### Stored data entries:
┄┄┄┄┄┄┄┄┄┄
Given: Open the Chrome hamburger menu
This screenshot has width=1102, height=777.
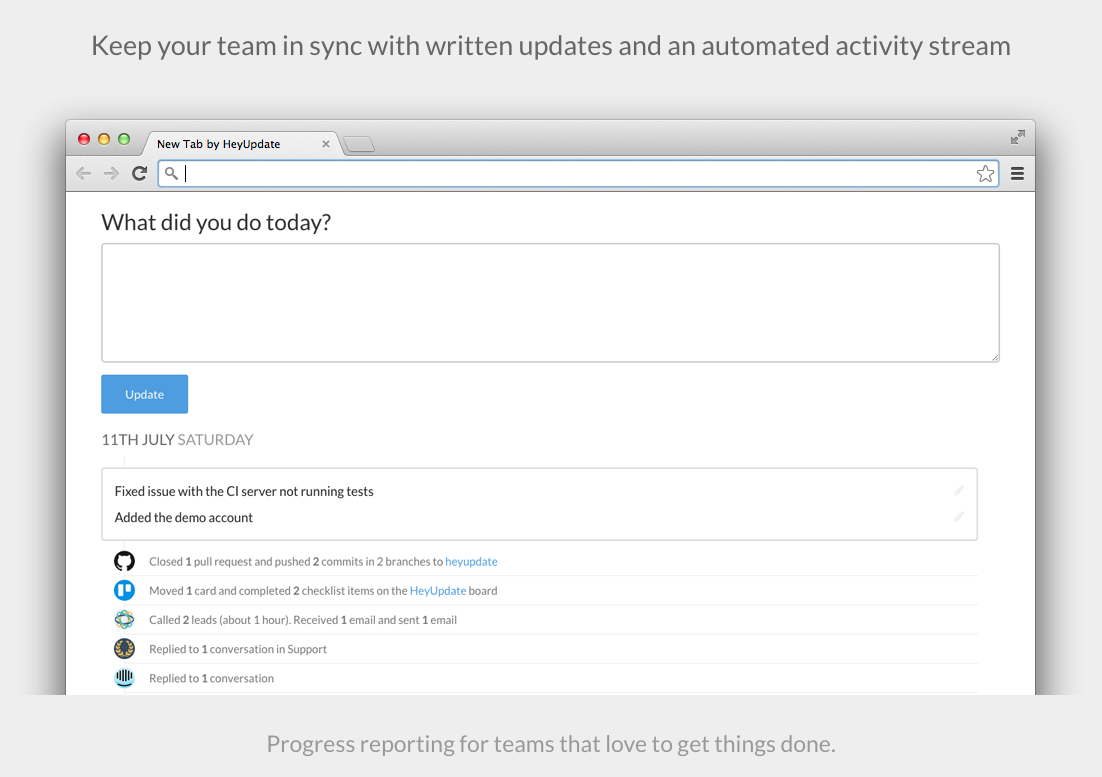Looking at the screenshot, I should tap(1017, 174).
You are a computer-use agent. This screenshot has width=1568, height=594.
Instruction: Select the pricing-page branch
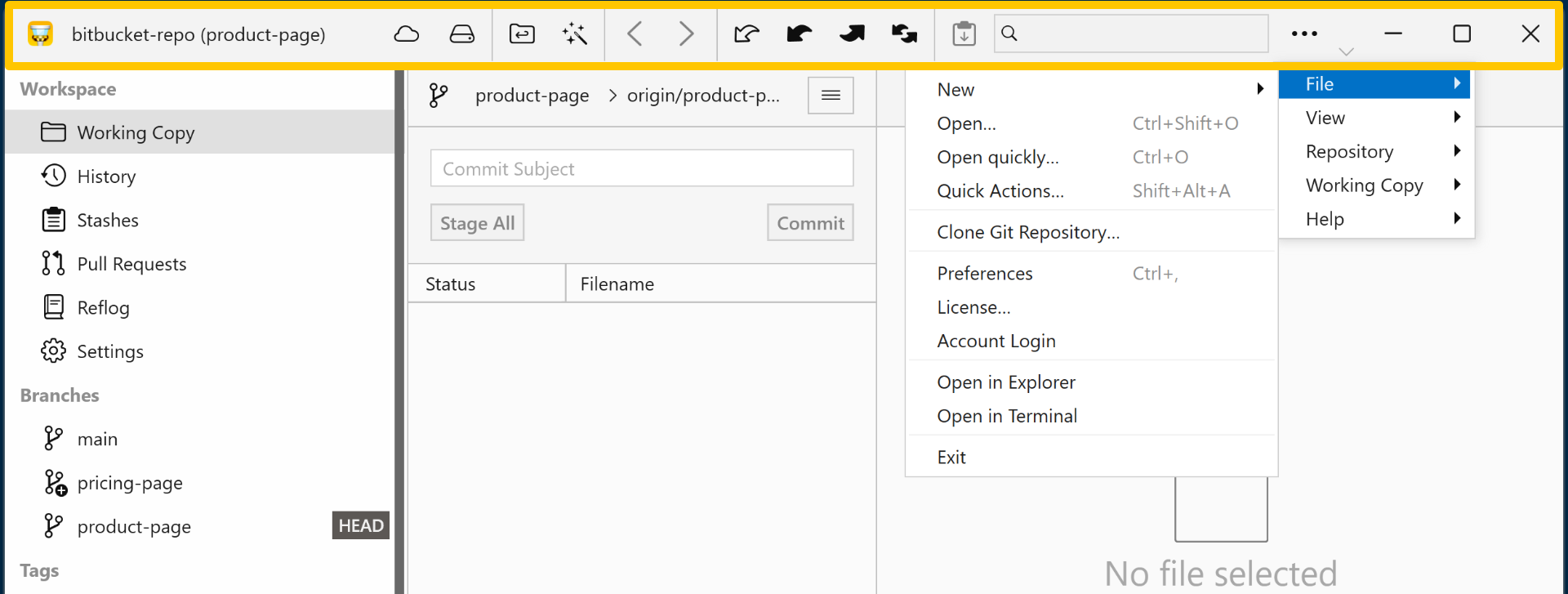pos(130,484)
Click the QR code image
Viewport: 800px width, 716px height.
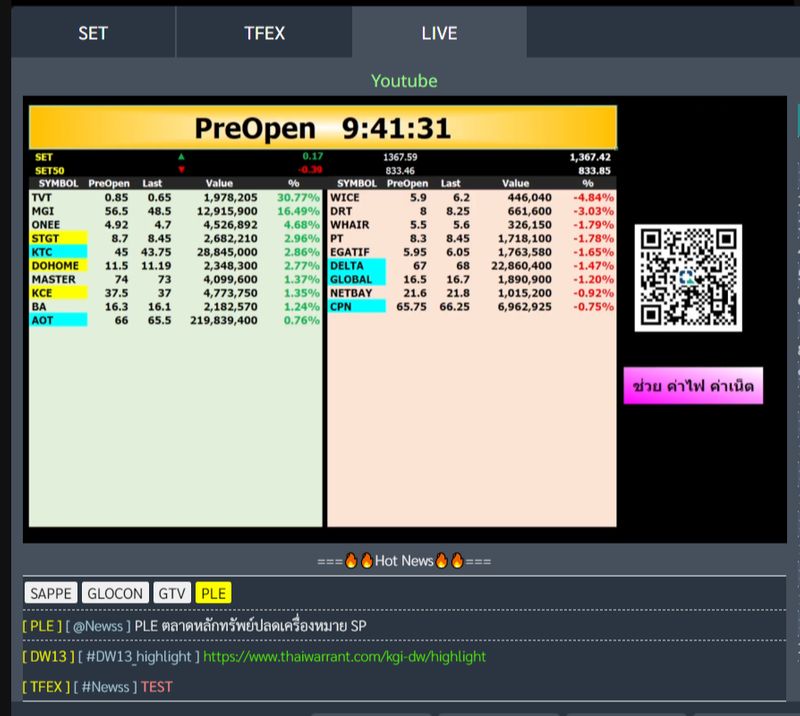[688, 277]
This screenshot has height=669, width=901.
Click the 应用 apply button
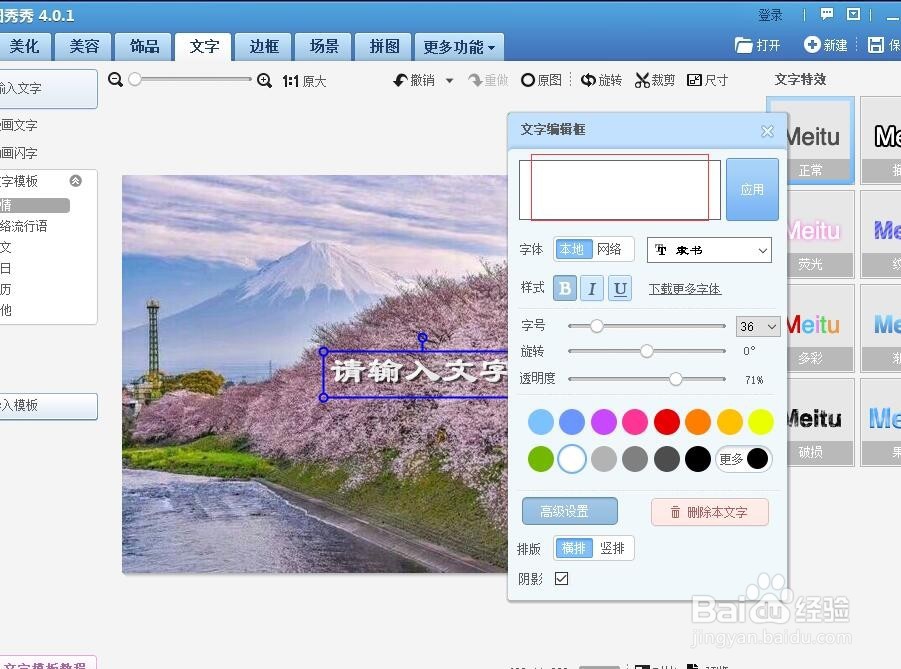[752, 189]

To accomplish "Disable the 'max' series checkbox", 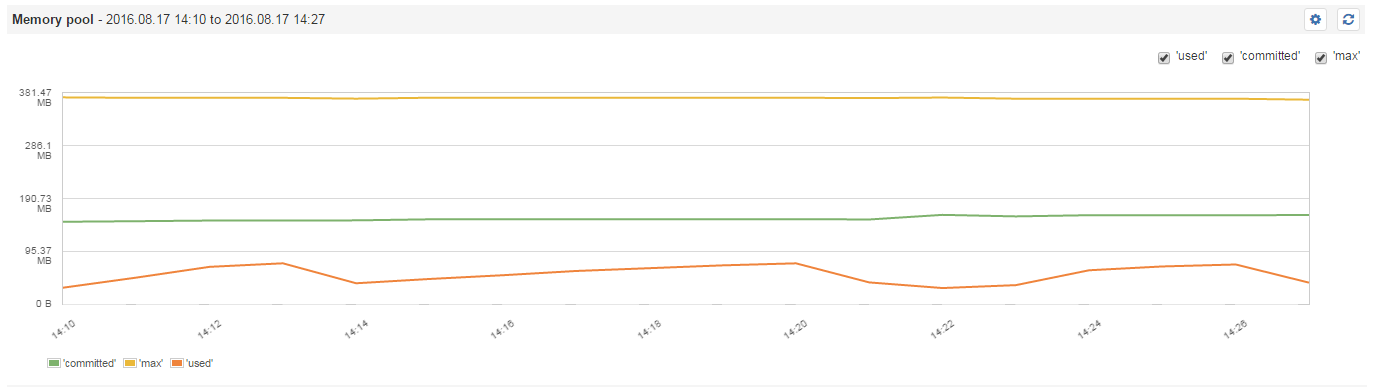I will pos(1321,58).
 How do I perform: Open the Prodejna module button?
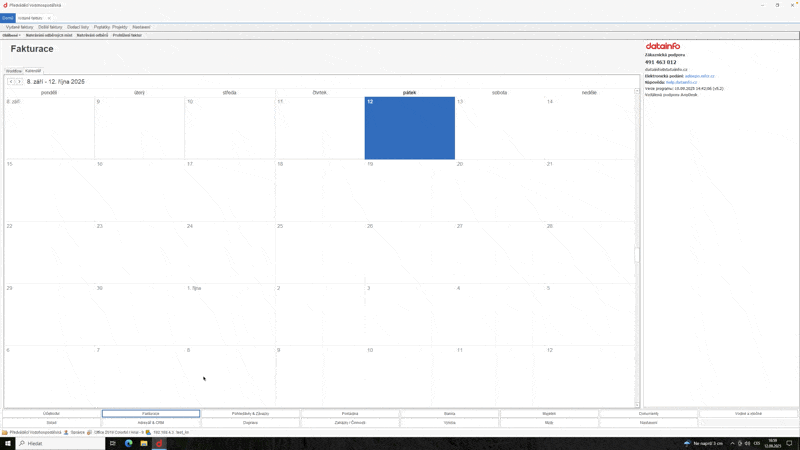(350, 413)
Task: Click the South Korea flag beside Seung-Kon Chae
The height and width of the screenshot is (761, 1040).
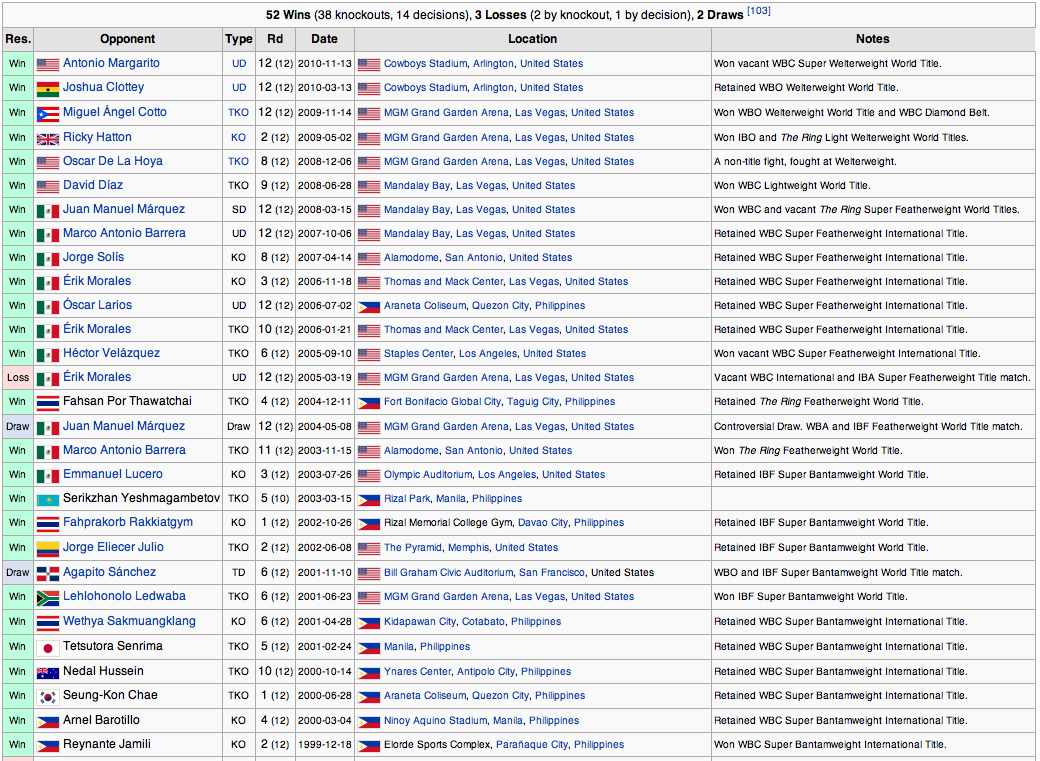Action: [x=47, y=696]
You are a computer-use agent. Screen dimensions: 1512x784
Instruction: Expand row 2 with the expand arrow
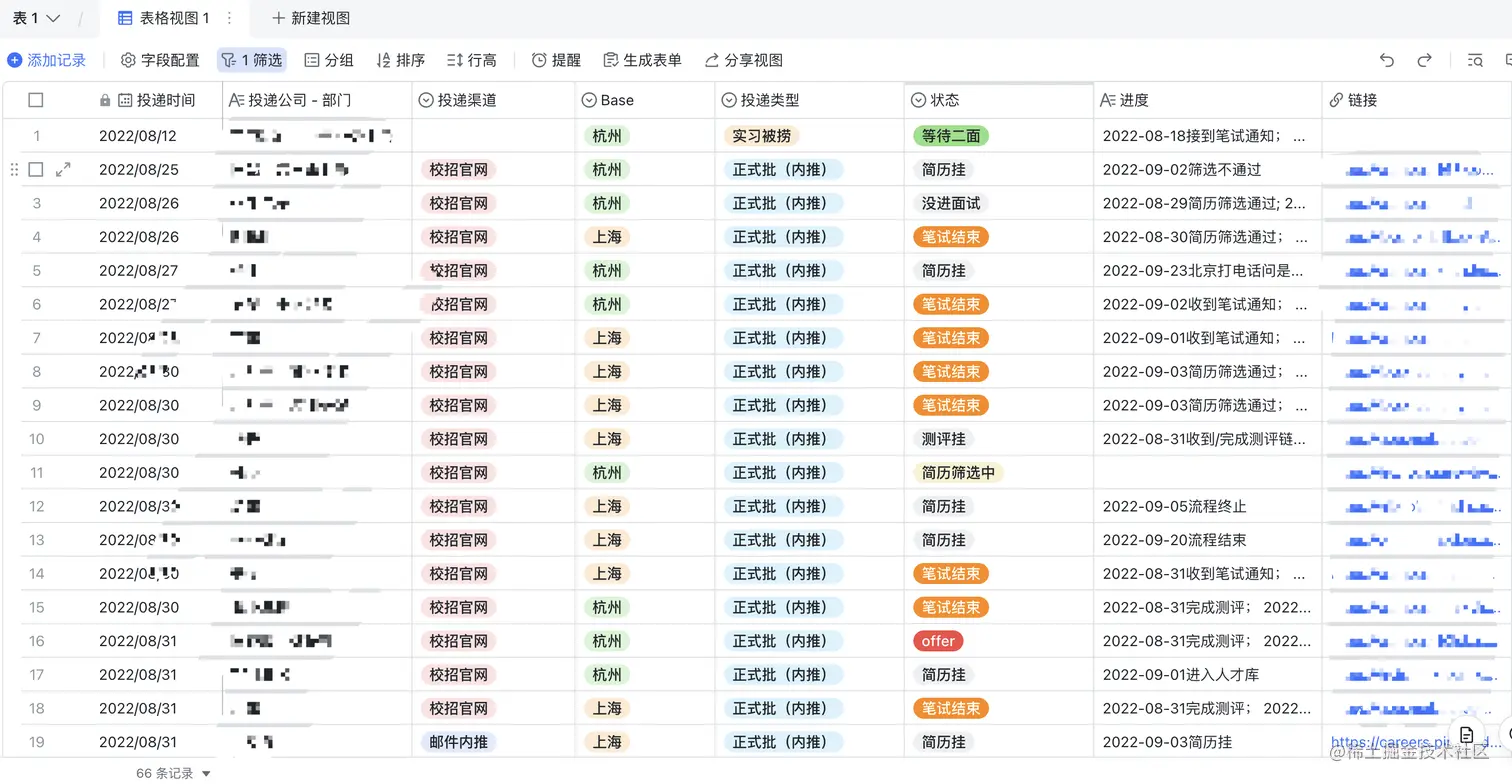click(63, 169)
┄┄┄┄┄┄┄┄┄┄
### What to do:
Go through the records and gather the lines that hold "computer".

### Output:
You are a computer-use agent. This screenshot has width=1568, height=594.
You are a computer-use agent. Screen dimensions: 1512x784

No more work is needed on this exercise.